Work task - Please copy, exactly as they appear below, the lines from the one containing "Open the Documentation link" through the one containing "Tap the Time interval option".

Dataset entries
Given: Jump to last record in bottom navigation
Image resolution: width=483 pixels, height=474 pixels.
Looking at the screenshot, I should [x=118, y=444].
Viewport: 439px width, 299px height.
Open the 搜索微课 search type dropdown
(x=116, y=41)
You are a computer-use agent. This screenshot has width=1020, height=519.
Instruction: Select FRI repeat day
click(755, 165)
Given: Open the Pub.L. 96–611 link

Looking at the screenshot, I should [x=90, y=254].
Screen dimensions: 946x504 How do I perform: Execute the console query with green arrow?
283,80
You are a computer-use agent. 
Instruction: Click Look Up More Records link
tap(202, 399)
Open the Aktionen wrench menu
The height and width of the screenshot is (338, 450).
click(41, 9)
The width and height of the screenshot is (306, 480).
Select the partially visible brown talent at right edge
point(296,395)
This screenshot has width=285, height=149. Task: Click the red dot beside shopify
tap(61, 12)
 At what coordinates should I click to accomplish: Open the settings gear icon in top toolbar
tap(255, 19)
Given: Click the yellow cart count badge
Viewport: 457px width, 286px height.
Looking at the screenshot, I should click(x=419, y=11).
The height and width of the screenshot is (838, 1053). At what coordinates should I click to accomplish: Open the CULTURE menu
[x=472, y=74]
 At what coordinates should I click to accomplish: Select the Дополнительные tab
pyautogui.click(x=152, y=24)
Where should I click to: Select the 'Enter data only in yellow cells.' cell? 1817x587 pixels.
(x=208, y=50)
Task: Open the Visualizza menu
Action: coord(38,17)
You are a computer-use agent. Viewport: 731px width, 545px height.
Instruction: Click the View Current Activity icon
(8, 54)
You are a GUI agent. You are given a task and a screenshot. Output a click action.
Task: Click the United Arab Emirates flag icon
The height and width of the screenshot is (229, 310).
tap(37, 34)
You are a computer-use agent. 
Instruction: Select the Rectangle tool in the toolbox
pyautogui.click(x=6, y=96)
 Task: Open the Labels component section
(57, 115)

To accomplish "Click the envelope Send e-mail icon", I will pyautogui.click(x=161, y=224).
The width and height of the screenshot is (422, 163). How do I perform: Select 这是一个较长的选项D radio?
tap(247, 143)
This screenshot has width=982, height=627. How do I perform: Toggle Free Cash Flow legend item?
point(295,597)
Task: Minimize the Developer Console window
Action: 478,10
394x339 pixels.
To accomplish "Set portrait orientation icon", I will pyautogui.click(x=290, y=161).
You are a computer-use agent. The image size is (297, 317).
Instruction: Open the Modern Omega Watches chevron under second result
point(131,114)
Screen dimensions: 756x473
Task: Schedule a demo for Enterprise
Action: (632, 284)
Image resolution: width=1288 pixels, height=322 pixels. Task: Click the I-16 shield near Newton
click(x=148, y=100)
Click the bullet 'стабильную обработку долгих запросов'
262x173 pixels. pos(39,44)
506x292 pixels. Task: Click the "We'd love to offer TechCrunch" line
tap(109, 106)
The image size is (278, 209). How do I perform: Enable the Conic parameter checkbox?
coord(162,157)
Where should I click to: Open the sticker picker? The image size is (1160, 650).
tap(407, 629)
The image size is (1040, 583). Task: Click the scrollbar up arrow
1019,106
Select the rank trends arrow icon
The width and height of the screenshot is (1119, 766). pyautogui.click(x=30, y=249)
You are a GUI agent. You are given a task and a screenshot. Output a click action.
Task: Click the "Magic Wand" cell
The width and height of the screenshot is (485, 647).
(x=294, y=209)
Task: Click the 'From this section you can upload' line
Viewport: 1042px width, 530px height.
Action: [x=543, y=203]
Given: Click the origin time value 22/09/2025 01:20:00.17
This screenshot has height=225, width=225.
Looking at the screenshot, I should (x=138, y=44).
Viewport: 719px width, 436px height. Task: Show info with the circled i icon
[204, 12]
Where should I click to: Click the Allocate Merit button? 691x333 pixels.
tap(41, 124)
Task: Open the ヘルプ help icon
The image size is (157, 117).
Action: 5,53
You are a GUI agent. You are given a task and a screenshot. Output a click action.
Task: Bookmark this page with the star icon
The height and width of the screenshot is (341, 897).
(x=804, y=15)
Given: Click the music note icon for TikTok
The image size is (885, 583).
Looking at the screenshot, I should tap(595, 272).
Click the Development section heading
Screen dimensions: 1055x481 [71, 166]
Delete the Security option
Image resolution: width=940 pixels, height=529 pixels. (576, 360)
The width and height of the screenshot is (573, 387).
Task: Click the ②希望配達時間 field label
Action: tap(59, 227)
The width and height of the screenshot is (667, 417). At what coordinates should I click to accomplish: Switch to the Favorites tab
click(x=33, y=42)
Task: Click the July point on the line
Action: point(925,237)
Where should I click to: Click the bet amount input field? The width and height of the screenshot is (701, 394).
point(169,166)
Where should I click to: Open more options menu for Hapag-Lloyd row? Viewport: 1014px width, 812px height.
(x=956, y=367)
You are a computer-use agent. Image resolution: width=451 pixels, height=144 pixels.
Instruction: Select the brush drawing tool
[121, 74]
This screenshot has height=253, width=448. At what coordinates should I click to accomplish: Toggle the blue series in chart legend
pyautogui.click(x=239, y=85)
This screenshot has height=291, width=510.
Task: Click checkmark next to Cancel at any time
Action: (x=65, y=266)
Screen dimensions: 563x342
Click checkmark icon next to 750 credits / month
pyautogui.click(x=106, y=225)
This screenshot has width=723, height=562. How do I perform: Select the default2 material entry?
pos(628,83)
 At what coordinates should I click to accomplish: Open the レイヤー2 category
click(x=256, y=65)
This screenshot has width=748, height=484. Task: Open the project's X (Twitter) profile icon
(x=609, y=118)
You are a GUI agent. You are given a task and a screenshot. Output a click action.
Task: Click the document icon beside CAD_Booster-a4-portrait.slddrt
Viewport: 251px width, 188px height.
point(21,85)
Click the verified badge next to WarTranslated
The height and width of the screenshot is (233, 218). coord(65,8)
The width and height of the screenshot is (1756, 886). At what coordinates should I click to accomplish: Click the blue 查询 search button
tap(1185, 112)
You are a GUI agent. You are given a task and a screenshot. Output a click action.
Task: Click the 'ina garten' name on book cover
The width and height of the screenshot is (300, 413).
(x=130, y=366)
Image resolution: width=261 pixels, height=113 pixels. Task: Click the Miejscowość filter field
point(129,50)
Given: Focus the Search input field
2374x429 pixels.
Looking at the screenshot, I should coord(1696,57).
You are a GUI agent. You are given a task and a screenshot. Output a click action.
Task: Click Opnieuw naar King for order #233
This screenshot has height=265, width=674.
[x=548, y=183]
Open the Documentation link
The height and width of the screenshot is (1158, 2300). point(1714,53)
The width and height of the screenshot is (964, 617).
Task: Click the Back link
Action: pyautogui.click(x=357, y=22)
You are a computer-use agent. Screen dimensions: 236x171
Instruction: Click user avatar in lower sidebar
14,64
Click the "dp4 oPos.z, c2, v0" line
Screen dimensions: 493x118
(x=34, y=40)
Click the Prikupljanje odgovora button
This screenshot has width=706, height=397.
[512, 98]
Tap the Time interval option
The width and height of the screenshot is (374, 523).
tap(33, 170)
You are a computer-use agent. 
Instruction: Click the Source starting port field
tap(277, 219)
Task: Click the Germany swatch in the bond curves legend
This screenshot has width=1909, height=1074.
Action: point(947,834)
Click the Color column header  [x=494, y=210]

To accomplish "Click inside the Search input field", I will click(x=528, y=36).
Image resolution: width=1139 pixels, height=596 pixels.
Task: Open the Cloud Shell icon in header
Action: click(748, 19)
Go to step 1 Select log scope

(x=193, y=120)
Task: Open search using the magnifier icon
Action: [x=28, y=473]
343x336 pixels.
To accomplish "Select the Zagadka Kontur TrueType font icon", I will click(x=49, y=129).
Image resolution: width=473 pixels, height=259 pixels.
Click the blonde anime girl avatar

Result for this task -
Open the Documentation link
The height and width of the screenshot is (1158, 2300). point(1714,53)
The width and height of the screenshot is (964, 617).
Task: Click the Back link
Action: pyautogui.click(x=357, y=22)
You are a computer-use agent. Screen dimensions: 236x171
Instruction: Click user avatar in lower sidebar
14,64
Click the "dp4 oPos.z, c2, v0" line
Screen dimensions: 493x118
(x=34, y=40)
Click the Prikupljanje odgovora button
This screenshot has width=706, height=397.
[512, 98]
Tap the Time interval option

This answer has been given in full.